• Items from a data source
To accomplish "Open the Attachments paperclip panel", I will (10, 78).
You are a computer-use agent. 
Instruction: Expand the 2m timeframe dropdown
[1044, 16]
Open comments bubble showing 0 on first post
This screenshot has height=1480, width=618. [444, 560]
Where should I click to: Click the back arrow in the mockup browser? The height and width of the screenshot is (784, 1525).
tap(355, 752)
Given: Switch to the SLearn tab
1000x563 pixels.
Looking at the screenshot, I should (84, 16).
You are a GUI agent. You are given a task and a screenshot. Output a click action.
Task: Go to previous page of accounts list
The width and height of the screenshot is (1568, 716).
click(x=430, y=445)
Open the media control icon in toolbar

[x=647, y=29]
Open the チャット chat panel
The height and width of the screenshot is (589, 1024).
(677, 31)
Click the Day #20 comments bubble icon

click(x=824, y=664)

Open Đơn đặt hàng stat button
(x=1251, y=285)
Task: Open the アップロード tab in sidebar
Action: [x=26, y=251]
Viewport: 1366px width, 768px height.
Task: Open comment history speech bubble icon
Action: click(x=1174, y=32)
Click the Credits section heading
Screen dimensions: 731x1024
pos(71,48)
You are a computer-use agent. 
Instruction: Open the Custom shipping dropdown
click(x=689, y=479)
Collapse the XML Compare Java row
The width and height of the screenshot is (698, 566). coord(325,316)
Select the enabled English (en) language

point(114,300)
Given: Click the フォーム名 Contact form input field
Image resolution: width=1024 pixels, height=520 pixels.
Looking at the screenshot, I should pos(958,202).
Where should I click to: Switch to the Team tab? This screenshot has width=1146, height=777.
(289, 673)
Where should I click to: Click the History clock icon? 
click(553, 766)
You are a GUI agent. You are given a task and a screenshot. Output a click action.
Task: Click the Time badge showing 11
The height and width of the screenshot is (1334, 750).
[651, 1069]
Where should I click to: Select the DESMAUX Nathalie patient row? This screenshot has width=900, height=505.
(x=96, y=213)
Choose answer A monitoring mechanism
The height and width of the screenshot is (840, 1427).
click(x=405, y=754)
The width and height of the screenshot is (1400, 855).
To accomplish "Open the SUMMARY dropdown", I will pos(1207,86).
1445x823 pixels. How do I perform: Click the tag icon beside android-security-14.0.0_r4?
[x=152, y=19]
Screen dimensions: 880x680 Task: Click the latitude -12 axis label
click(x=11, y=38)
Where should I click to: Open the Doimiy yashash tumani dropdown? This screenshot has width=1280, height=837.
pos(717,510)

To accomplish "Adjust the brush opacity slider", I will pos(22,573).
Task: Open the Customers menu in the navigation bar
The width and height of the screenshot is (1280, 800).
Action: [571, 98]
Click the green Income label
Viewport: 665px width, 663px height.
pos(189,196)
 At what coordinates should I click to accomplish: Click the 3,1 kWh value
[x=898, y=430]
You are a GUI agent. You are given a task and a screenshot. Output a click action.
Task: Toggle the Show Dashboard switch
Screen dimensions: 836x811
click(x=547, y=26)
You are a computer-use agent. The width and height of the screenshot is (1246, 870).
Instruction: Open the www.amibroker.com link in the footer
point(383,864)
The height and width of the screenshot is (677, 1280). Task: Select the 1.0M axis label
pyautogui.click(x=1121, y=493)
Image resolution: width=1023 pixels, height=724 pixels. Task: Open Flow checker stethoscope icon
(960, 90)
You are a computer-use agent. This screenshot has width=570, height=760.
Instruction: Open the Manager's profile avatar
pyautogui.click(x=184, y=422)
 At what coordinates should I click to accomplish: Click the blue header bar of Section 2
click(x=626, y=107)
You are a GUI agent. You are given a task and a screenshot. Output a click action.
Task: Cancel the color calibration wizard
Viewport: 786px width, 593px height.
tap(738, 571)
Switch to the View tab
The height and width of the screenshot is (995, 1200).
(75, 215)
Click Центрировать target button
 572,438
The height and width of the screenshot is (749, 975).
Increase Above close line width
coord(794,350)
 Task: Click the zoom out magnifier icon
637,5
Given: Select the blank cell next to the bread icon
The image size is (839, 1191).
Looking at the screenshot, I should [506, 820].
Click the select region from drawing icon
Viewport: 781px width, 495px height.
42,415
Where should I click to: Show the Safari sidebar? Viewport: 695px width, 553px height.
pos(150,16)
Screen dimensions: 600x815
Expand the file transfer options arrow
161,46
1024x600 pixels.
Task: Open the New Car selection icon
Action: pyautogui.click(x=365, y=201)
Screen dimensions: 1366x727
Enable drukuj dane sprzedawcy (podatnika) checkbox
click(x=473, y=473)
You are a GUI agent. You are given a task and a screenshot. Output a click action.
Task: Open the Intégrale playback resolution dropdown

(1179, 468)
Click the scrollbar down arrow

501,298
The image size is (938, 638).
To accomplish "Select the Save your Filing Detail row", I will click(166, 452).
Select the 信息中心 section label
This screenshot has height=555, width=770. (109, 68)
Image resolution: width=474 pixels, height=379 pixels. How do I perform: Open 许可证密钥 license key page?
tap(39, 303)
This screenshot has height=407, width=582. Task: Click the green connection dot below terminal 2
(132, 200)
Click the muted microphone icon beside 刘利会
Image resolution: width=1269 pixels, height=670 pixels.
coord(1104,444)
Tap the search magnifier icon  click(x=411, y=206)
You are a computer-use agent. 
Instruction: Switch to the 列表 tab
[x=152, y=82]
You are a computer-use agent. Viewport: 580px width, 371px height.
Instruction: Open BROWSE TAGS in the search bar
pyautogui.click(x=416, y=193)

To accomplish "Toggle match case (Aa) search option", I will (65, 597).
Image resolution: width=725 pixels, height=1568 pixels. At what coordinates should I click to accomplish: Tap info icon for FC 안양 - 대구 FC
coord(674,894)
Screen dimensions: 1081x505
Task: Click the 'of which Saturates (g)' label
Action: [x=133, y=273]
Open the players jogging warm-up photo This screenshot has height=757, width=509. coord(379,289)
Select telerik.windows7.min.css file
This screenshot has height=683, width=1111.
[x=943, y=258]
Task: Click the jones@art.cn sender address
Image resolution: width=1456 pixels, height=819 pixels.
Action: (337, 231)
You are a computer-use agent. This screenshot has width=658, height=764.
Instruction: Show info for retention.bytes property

• Task requirements
Print, from the entries above, the line with "1445x823 pixels. How", the line with "Click the green Income label" and all lines between them, exactly and with nothing else.

• Solution to this task
1445x823 pixels. How do I perform: Click the tag icon beside android-security-14.0.0_r4?
[x=152, y=19]
Screen dimensions: 880x680 Task: Click the latitude -12 axis label
click(x=11, y=38)
Where should I click to: Open the Doimiy yashash tumani dropdown? This screenshot has width=1280, height=837.
pos(717,510)

To accomplish "Adjust the brush opacity slider", I will pos(22,573).
Task: Open the Customers menu in the navigation bar
The width and height of the screenshot is (1280, 800).
Action: [571, 98]
Click the green Income label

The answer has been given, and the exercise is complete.